Stihl ms362 or Husqvarna 562. Will cut everything your asking, like a boss.


----------



## tsquini (Jul 6, 2014)

1k price point will get you a lot of saw.  For around $500 you have a few good options. I'm a echo chainsaw fan. I have a few saws from echo. I'm happy with the cost a reliability. I recently purchased echo 590 for $400 and used it to cut up a 36" oak with no issues. For your budget you can move up to the 600p or the 680. Those are more professional grade saws.  If you are just a weekend warrior processing firewood the 590 is all you will need.


----------



## chrispr1 (Jul 6, 2014)

For half that you can get a quality pro-grade saw, a bar or two, and some chains if you're keeping your eyes out. I bought my 357xp and 288xp's that way, used but in good or better condition, and I can cut anything I would reasonably expect to come across. If you are truly regularly going to be cutting big stuff, I'd look at a Dolmar 7900; lightweight and powerful.


----------



## Turbo (Jul 6, 2014)

MS 362 C-M with a 16" full chisel and 25" full skip, that's what I run. That way you have one saw for it all, I'm not going to lie, if you limb and buck all day with the MS362, your going to feel like you've had a work out, but your also going to have a ton of wood ready for splitting. Or you can buy two saws; something like a MS 170 for limbing and a MS 391 for felling and bucking.  
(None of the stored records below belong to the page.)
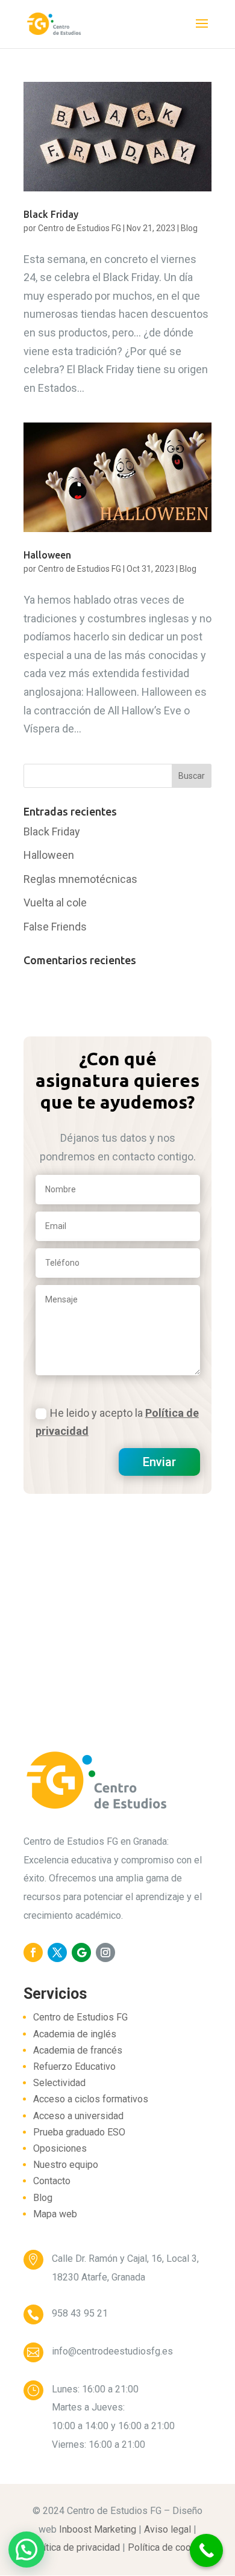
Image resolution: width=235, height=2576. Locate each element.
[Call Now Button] (206, 2550)
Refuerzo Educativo (74, 2066)
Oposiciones (60, 2148)
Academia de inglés (74, 2034)
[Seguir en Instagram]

Go for a "pro" saw.  It's all about power to weight ratio.  MS391 is a powerful saw, but it weighs more then a MS 362, so at the end of the day, you'll feel the extra 1.3 lbs.

If you do buy a MS 362 C-M, don't be disappointed with it for the first 7 or so tanks, they take about 5-15 tanks to break in.


----------



## TreePointer (Jul 6, 2014)

If you regularly cut 25" wood, then a 70cc saw is you tool.  Stihl 441/460/461, Husqvarna 372XP (or Jonsered version), Dolmar 7900 (or Makita version).  This would be with a 24" bar or maybe longer.

You can get by with a 60cc saw running a 24/25" bar _in softwoods_.  Otherwise, it should wear a 20" bar for most cutting.


----------



## 98kx1927 (Jul 6, 2014)

I came to post this same question.  What about rebuilt saws? I've been looking at something like this:
http://www.ebay.com/itm/STIHL-036-P...EAD-034-MS360-MS361-MS440-MS460-/251561279857

Is it worth the "risk" to get a rebuilt saw?

david


----------



## cityboy172 (Jul 6, 2014)

98kx1927 said:


> I came to post this same question.  What about rebuilt saws? I've been looking at something like this:
> http://www.ebay.com/itm/STIHL-036-P...EAD-034-MS360-MS361-MS440-MS460-/251561279857
> 
> Is it worth the "risk" to get a rebuilt saw?
> ...



Nothing wrong with a rebuilt, if it's done right. 

His lack of what brand parts he rebuilt it with make me wonder. 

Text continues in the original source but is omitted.